[Problem to solve]
Pick out each line of the material below that contains the string "Given" and copy those lines. Case counts.

(Data lines)
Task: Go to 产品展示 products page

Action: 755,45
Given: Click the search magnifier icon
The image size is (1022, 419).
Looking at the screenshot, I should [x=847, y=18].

[Final answer]
Given: Click the search magnifier icon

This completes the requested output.